MOUNTAIN WAVE

The Aeronautical Information Manual, paragraph 574 states, “Your first experience of flying over mountainous terrain, particularly if most of your flight time has been over the flatlands of the Midwest, could be a never-to-be-forgotten nightmare if you are not aware of the potential hazards awaiting … Many pilots go all their lives without understanding what a mountain wave is. Quite a few have lost their lives because of this lack of understanding. One need not be a licensed meteorologist to understand the mountain wave phenomenon.” 

Perhaps other than IFR weather, nothing affects the pilot flying in the mountains more than the mountain wave.

To develop an understanding of the mountain wave, we need to ask and answer some questions:

  • What is a mountain wave?

  • What forms it?

  • Why is it of concern to pilots?

  • What are its distinguishing characteristics?

  • How do we deal with it?

 

The most distinctive characteristic of the mountain wave is the lenticular cloud. This is a "signpost of the sky" indicating that mountain wave activity is present.

Someone has come up with all kinds of names for the mountain wave. There is the:

  • Mountain wave

  • Standing wave

  • Lee wave

  • Gravity wave

  • Standing lenticular

  • ACSL (altocumulus standing lenticularis)

  • Or just plane "wave"

  • Pilots have developed a few names of their own, but we can't mention them here.

The wave that forms over the mountain is more properly called the "mountain wave." The waves downwind from the mountain are the "standing wave" or "lee wave." Pilots have come to accept all of these names for wave activity, regardless of position of the lenticular clouds.

How does the atmosphere go about setting up a mountain wave condition? It needs three elements:

  • Wind flow perpendicular to the mountain range, or nearly so, being within about 30 degrees of perpendicular.

  • An increasing wind velocity with altitude with the wind velocity 20 knots or more near mountaintop level.

  • Either a stable air mass layer aloft or an inversion below about 15,000 feet.

Because of these elements, the weather service is able to predict the mountain wave condition with over 90-percent accuracy.


Figure 1

Figure 2


Figure 3

In figure 1, we have likened an atmosphere with low stability to a flimsy spring that offers little resistance to vertical motion. So while the lower coils move easily up and over the mountain, the jolt received at ground level is not transmitted very far upward.
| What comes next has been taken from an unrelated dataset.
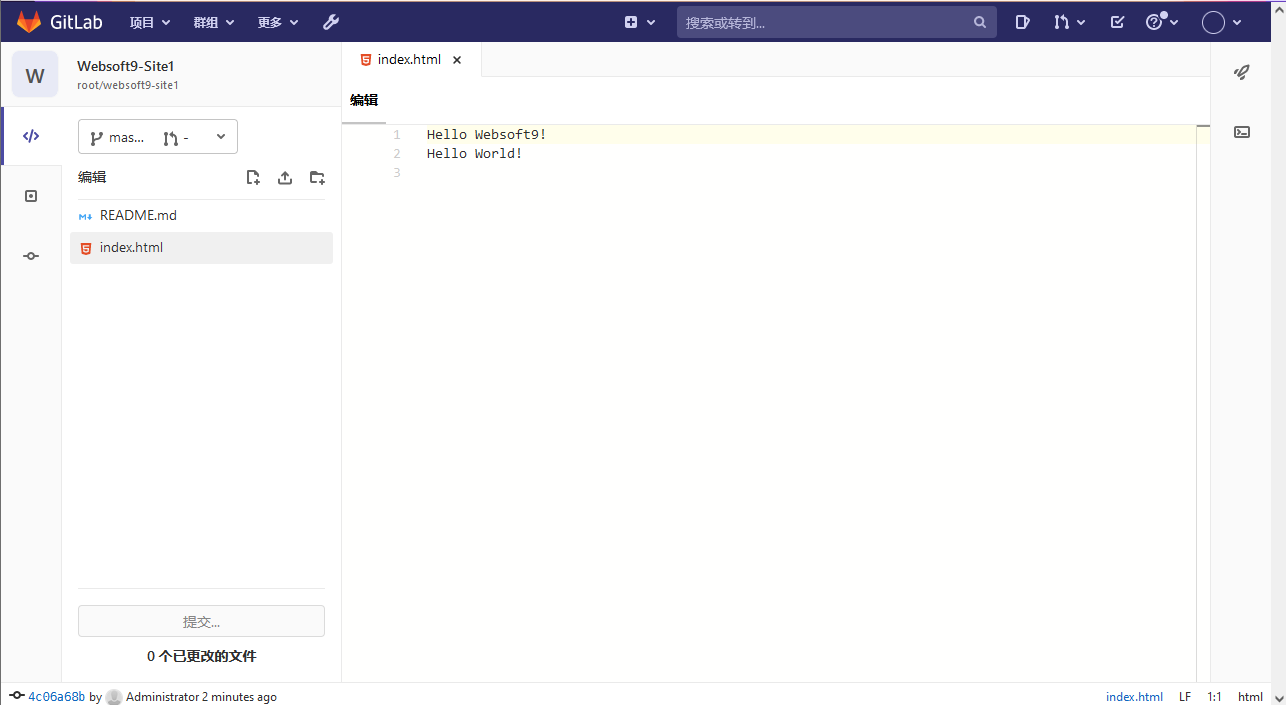
Task: Click the search input field
Action: coord(826,22)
Figure 2 represents a stable atmosphere that is similar to a tough, heavy spring. This air, when it strikes the mountains, tends to suppress internal vertical motion. It is essentially too tough for oscillations to be set up.

In figure 3 we have an arrangement of a strong coil sandwiched between two weaker springs to simulate an atmosphere with a stable layer sandwiched between areas of lesser stability. With this arrangement it is conceivable that the strong spring will continue to bounce up and down for some time after the parcel of air has crossed the mountain ridge. With a stable layer (or inversion aloft) the air stream is both flexible enough to be set in vertical motion and elastic enough to maintain that motion as a series of vertical oscillations.

As the air ascends, it cools and condenses out moisture, forming the distinctive lenticular clouds. As it descends, it compresses and the heat of compression reabsorbs the moisture. It goes through this up and down action many times forming a distinctive lenticular cloud at the apex of each crest, providing there is sufficient moisture present for the cloud formation.

The up-and-down action forms a trough at the bottom of its flow and a crest at the top of the flow. The distance from trough to trough (or crest to crest) is called the wave length. The wave length is directly proportional to wind velocity and inversely proportional to stability.

The wave length is used for visualization. In the area from the trough to the crest is an area of updrafts. The area from the crest to the trough is predominately downdrafts.

In the intermountain west the wave length can vary from about 2 nautical miles to over 25 nautical miles. It averages 8 miles and extends downrange about 150-300 nautical miles. Satellite photos have shown the wave capable of extending over 700-nautical miles downwind from the mountain range.